Un point de vue d’outre-Atlantique sur un enjeu éthique et pratique

Adolescents: capacité de discernement et/vs. autoritié de décider

Zu guter Letzt
Édition
2017/11
DOI:
https://doi.org/10.4414/bms.2017.05446
Bull Med Suisses. 2017;98(11):356

Affiliations
Dr méd., ancien médecin cantonal

Publié le 15.03.2017

La question de la liberté des adolescents de prendre de manière indépendante de leurs représentants légaux des décisions concernant les soins est un classique 
en éthique médicale. Dans les décennies récentes, l’accent a été mis sur leur capacité de discernement croissant avec l’âge et leur compétence décisionnelle (en tout cas, il est indiscuté qu’on doit prendre attentivement l’avis des enfants, même très jeunes, et en tenir compte). En Suisse, le droit de demander et recevoir (ou refuser) des soins est un droit dit strictement personnel, que le mineur doué de discernement exerce librement, y compris à l’insu ou contre le gré de ses parents. Des questions délicates à cet égard sont par exemple en rapport avec la contraception et l’interruption de grossesse; les réponses données varient selon les pays, voire, en Suisse, selon les cantons1. Parmi d’autres, surviennent des interrogations sur l’éventuel don d’organe par donneur mineur vivant, ainsi que sur l’assistance au suicide – en Belgique en 2016 il a été admis qu’un mineur pouvait légitimement requérir un tel geste (y compris euthanasie).
Pour l’essentiel, la doctrine ne semble pas aujourd’hui poser problème chez nous. Raison pour laquelle il est intéressant de trouver, dans la dernière livraison du Hastings Center Report, un article détaillé [1] d’une enseignante d’éthique de l’Université de St. Louis (USA) qui en prend le contre-pied, argumentant que la décision devrait rester avec les représentants légaux. Elle note que l’évidence scientifique est imprécise: «Les mêmes données psychologiques et neurologiques ayant été interprétées en soutien à des conclusions opposées, il parait prudent de réserver son jugement quant à ce qu’elles révèlent de la qualité de la prise de décision par les adolescents.»
Le propos est parfois simpliste: «Un enfant de dix ans peut disposer du discernement voulu pour décider de recevoir un médicament en une ou plusieurs doses mais pas de la capacité de décider si sa jambe gan­grénée doit être amputée»… Ce qui me rappelle un exemple que je prenais dans des exposés à ce sujet: en principe (sauf objection de conscience), le médecin peut/doit répondre à la demande de contraception d’une ado de 15 ans (et respecter à cet égard le secret médical, y compris vis-à-vis des parents); mais il ne saurait obtempérer de la même manière si elle lui ­demandait, «parce que le monde va si mal et qu’elle ne voudra jamais d’enfant», de la stériliser… Le principe (juridique et éthique) est chez nous «en faveur» de l’ado, le praticien toutefois garde un devoir professionnel d’appréciation2.
«Avec d’autres, dit Salter, j’argumente que, même vis-
à-vis d’ados, les parents devraient garder l’autorité de décider.
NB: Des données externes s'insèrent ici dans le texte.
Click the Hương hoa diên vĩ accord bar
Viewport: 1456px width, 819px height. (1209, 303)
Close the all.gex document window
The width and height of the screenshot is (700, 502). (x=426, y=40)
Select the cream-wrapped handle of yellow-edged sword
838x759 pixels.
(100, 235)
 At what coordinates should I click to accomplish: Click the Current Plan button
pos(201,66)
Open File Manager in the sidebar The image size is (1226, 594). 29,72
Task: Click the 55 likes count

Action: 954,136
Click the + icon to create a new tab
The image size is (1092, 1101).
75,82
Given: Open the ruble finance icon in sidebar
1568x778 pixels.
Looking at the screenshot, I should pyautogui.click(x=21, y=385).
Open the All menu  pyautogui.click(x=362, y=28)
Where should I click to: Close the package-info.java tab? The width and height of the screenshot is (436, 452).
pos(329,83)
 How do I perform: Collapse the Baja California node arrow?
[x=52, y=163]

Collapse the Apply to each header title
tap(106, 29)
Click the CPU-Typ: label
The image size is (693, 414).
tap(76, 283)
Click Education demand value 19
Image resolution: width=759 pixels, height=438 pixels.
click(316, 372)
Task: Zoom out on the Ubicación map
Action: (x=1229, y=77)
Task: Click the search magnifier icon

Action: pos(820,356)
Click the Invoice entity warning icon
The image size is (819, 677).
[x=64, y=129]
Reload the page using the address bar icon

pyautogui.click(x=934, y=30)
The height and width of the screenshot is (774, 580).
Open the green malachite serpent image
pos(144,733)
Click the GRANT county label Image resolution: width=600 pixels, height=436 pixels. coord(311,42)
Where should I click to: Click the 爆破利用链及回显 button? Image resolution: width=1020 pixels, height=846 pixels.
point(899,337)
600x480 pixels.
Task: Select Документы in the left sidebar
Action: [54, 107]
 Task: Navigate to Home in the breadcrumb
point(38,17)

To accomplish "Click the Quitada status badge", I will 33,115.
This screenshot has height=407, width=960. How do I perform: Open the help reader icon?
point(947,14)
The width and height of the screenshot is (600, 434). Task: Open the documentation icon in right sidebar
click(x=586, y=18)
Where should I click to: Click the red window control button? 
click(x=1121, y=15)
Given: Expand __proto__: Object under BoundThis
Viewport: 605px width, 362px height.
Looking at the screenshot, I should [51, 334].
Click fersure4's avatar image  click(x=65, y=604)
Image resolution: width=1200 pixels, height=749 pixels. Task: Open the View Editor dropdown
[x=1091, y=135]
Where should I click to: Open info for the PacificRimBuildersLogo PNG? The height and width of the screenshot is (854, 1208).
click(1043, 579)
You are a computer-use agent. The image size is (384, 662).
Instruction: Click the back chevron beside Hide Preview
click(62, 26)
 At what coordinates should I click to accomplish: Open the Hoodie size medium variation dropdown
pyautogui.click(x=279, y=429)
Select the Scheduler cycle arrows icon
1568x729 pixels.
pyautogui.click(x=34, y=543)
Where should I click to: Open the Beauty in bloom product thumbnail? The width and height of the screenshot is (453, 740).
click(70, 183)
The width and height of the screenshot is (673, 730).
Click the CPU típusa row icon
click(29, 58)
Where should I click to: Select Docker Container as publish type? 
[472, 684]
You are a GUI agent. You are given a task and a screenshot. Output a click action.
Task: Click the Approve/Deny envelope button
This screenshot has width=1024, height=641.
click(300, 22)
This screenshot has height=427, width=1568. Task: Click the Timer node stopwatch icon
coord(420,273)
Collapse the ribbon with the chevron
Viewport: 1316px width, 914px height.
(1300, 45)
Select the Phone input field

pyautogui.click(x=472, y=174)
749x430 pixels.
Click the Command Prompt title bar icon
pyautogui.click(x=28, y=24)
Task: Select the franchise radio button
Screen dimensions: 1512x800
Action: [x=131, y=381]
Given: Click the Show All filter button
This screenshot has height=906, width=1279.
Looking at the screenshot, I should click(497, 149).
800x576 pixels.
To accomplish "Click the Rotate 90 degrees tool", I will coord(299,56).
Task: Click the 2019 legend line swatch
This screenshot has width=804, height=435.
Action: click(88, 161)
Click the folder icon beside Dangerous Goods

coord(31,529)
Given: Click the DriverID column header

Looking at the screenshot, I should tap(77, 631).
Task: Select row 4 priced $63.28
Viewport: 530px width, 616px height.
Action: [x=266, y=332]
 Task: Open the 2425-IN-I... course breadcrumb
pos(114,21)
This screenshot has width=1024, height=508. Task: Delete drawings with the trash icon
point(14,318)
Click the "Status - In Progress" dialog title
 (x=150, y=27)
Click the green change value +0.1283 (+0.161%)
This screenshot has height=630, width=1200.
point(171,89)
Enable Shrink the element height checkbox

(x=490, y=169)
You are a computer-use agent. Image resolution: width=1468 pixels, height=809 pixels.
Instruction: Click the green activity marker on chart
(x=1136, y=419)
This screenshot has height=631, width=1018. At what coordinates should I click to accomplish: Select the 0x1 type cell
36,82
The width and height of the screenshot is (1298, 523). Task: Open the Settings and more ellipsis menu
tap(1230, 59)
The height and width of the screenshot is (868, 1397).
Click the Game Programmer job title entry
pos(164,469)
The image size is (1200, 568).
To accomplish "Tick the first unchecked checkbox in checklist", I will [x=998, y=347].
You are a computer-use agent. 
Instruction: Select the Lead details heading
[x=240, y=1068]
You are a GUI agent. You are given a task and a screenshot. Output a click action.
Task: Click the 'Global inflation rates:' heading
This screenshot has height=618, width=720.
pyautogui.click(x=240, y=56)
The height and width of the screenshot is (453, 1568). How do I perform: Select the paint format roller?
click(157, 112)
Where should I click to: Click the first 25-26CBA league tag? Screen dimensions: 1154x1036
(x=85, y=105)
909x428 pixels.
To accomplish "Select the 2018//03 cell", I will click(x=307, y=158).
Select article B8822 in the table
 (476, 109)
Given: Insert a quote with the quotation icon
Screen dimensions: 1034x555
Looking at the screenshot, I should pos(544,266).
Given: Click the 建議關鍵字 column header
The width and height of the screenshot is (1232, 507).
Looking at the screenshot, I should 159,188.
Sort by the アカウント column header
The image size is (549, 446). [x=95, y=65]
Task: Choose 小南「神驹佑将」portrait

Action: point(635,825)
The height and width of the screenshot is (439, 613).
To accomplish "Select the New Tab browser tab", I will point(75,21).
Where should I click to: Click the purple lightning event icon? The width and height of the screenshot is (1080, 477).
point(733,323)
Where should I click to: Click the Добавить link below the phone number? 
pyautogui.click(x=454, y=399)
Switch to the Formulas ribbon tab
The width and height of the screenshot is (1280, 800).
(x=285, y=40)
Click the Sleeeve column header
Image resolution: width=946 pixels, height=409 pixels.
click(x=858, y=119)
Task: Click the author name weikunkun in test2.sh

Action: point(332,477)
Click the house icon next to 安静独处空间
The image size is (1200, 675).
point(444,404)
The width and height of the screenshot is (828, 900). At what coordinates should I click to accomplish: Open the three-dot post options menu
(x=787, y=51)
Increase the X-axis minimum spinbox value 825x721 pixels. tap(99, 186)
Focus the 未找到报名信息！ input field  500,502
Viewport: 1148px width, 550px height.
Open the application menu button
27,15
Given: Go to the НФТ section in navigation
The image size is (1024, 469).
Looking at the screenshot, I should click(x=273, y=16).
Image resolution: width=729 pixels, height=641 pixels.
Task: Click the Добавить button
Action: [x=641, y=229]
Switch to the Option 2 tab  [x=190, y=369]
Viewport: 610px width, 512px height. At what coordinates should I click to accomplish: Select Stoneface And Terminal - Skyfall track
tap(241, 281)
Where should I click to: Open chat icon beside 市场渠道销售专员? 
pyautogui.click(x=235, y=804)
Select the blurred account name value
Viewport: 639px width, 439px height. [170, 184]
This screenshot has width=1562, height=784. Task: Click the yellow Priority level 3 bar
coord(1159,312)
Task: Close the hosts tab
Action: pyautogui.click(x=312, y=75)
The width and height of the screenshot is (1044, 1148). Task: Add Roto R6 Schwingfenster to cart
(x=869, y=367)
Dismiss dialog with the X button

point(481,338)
Je ne le dis pas parce que je croirais que la plupart des ados n’ont pas la capacité de discernement voulue [mais] parce que, en soi, la capacité de détermination d’un ado ne justifie pas / n’entraîne pas à mon sens que l’autorité de décider doive lui être remise. Confondre capacité et autorité néglige une raison centrale: les parents sont moralement et légalement responsables pour leurs enfants.» Aussi: «Il se pourrait que la science montre que certains ados prennent des décisions aussi bien que leurs adultes de référence. Mais savoir si les ados doivent se voir accorder l’autorité de décider est une question éthique qui n’est pas réductible à l’évidence scientifique.»
Il y a là une différence socioculturelle manifeste. La ­société étatsunienne et ses valeurs ont des dimensions légalistes marquées; de plus, on observe un certain ­retour vers l’autorité de ceux qui la détenaient tra­ditionnellement – noter aussi que Salter parle de la ­famille comme d’une unité «sacrée» de la société. En Suisse et en Europe, notamment nordique, l’éventail des références pertinentes montre un autre équilibre, une appréciation différente des intérêts et droits respectifs. Et je continue à penser que nous sommes mieux servis par la disposition du Code civil sur le droit strictement personnel librement exercé par l’ado (sauf exception), et par la position éthique prévalente, que par des règles sans souplesse. Curieusement, la ­demande de Salter (pas forcément représentative des opinions dans le pays) de maintenir de routine l’autorité parentale de décider pour les ados se base sur des ­éléments comme l’âge chronologique et la majorité juridique, rigides par essence, alors que par ailleurs elle insiste sur le caractère éthique de la problématique. Un peu contradictoire, non?